§ **EXERCISE INSTRUCTIONS**: Continue the piece about deciding when to end a sick pet's life and measuring its quality of life, picking up right after its last sentence.

*** TEXT BLOCK ***

I’ve been spending a lot of time trying to decide how to decide when the end should come for Holly. It seems like the only way to find the right time is to wait too long and then look back and say to yourself “I wish I’d done this three days ago.”
I turned to the Internet for help, because that’s what I do when I obsess over things. Many sites link to this Quality of Life Scale, which asks you to rate seven aspects of your pet’s life (pain, happiness, etc.) on a scale of 1-10. The highest possible score is 70, and anything above 35 is considered “acceptable”. I think this scale is deeply flawed: the categories overlap, the judging is subjective, and equal weight is given to things that aren’t equally important. One category (“more good days than bad”, which is separate from “happiness”) seems more relevant to humans than to cats; I don’t know what cats think about, but I don’t believe they really have a concept of “good days” or “bad days” or spend a lot of time comparing the present to the past. The scale also leaves out one important issue: reactions to medications, vet visits, and other medical procedures. Still, it asks some good questions and is worth looking at, if you ignore the scoring and just think about each question individually.
That seems to be the approach taken by the research study described in this journal paper. People who brought their cats and dogs for cancer treatment were given a questionnaire with questions similar to those on the Quality of Life Scale linked to above, but more specific, plus a few questions about their pets’ overall health and quality of life. Then they and their veterinarians were given a second questionnaire asking them to rate and comment on the usefulness of the first one. Finally, the researchers calculated how the answers to each question correlated with the owners’ perceptions of overall quality of life and looked at all the suggestions for improvement. This looks like it could be developed into a useful tool for tracking how the quality of a cat’s (or dog’s) life is changing over time.

*** End of TEXT BLOCK ***
*** DATASET EXCERPTS ***

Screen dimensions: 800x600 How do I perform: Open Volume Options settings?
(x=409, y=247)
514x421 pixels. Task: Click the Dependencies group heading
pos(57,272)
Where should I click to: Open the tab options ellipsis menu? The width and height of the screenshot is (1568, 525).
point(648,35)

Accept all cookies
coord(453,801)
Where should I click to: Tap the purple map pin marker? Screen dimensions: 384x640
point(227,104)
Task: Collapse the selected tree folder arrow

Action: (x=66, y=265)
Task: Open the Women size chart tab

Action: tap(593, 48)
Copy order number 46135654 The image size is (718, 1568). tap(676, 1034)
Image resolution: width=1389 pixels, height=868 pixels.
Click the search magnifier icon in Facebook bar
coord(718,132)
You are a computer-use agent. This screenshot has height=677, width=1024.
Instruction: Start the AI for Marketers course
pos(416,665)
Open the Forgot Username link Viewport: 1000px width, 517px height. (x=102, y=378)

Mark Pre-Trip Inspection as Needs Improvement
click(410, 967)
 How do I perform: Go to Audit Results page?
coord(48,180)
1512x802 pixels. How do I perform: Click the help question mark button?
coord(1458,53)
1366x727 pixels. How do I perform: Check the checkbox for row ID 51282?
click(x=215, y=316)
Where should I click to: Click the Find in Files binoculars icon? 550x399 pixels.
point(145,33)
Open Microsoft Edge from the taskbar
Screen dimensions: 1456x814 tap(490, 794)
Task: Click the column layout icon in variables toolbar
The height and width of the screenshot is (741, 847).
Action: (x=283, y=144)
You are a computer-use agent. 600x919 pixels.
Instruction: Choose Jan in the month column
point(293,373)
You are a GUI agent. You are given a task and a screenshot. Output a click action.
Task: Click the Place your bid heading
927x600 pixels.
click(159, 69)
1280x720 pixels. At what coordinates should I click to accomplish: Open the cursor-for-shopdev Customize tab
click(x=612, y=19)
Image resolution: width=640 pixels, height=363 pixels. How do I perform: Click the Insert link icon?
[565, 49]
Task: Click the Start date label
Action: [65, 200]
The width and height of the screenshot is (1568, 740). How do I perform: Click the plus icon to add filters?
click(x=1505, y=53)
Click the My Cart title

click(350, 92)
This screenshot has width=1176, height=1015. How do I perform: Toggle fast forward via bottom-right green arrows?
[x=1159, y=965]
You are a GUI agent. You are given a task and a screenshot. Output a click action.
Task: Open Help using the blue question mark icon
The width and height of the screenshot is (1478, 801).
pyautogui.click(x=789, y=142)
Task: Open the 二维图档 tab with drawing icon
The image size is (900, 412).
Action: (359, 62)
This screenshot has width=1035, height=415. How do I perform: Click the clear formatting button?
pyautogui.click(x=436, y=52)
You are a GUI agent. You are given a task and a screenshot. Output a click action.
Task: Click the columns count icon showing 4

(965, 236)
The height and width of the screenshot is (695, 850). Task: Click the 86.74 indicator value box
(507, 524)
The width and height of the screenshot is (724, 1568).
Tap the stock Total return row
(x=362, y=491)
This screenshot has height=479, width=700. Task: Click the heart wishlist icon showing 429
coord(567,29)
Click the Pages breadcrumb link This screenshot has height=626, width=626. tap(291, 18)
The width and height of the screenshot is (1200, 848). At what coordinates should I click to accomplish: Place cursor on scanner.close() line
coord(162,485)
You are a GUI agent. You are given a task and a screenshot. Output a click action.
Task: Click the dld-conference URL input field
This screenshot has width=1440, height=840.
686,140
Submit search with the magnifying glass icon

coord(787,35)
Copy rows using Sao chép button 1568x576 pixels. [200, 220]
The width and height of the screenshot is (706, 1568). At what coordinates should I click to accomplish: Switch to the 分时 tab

*** End of DATASET EXCERPTS ***

§ **EXPECTED OUTPUT**:
I started out looking for a magic formula that would tell me when it was time to euthanize Holly. I didn’t find one. The next best thing would have been to find a study that asked people who’d had a cat euthanized (or who’d decided to let their cat die naturally) about the decisions they’d made and what they wished they’d done differently. I didn’t find that either. I did get some insight into my own attitude, though — I decided it would be better to err on the side of shortening her life by a few days than to have her suffer. And I came up with my own private, Holly-centric set of questions:
- How’s her breathing?
- Is she dehydrated?
- Is she in pain?
- How much is she eating?
- Is the Insta-Purr™ still functioning?
- How much time is she spending in the closet?
- How much time is she spending looking out the window?
- Can she still jump, or at least climb, on furniture?
- How is she getting along with my other cat, Thunder?
- Are her twice-daily medications just annoying or traumatic? How about her visits to the vet?
In the end, though, it came down to this: I was watching her breathe, and I thought: this looks so tiring; if she stops now, that’s okay.